Content starts

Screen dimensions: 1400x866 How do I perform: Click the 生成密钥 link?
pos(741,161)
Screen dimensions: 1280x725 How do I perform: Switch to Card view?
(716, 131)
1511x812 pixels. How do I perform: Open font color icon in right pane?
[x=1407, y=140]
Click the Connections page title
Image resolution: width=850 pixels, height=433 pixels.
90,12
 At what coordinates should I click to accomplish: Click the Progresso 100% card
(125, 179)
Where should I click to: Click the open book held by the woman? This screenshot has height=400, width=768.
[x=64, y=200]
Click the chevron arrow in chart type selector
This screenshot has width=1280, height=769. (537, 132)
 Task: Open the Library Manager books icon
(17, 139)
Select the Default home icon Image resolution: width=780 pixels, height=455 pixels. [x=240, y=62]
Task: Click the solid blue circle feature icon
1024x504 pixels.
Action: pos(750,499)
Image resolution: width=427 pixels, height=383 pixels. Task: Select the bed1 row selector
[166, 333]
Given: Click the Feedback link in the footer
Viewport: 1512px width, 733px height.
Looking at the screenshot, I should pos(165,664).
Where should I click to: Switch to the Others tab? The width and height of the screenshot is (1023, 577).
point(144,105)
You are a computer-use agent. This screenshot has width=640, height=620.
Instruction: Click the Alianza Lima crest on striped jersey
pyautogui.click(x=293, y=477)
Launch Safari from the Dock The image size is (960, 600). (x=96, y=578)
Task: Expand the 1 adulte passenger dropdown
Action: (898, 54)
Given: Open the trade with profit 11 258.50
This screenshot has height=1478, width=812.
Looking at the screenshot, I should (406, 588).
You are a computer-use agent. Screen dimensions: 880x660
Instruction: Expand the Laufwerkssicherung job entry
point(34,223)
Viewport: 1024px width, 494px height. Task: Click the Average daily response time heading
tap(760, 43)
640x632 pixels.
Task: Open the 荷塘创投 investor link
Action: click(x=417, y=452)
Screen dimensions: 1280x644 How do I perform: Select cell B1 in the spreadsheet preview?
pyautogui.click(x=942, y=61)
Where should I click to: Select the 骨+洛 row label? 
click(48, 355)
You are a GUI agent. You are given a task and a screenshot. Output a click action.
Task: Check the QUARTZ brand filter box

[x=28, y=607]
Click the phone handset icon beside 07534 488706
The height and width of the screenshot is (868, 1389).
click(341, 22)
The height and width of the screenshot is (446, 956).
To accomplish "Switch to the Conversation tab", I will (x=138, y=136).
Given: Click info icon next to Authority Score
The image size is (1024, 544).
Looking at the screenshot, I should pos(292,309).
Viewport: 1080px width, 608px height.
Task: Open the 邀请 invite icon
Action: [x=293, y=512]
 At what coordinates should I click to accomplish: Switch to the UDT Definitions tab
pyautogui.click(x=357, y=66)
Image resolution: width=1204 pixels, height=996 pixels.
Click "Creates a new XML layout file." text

Content ends

● **Work task**: Wherever the string "agent" appears in the records, copy the whole line.

● **Result for this exercise**:
You are a computer-use agent. This screenshot has width=640, height=620.
You are a computer-use agent. Screen dimensions: 880x660
You are a GUI agent. You are given a task and a screenshot. Output a click action.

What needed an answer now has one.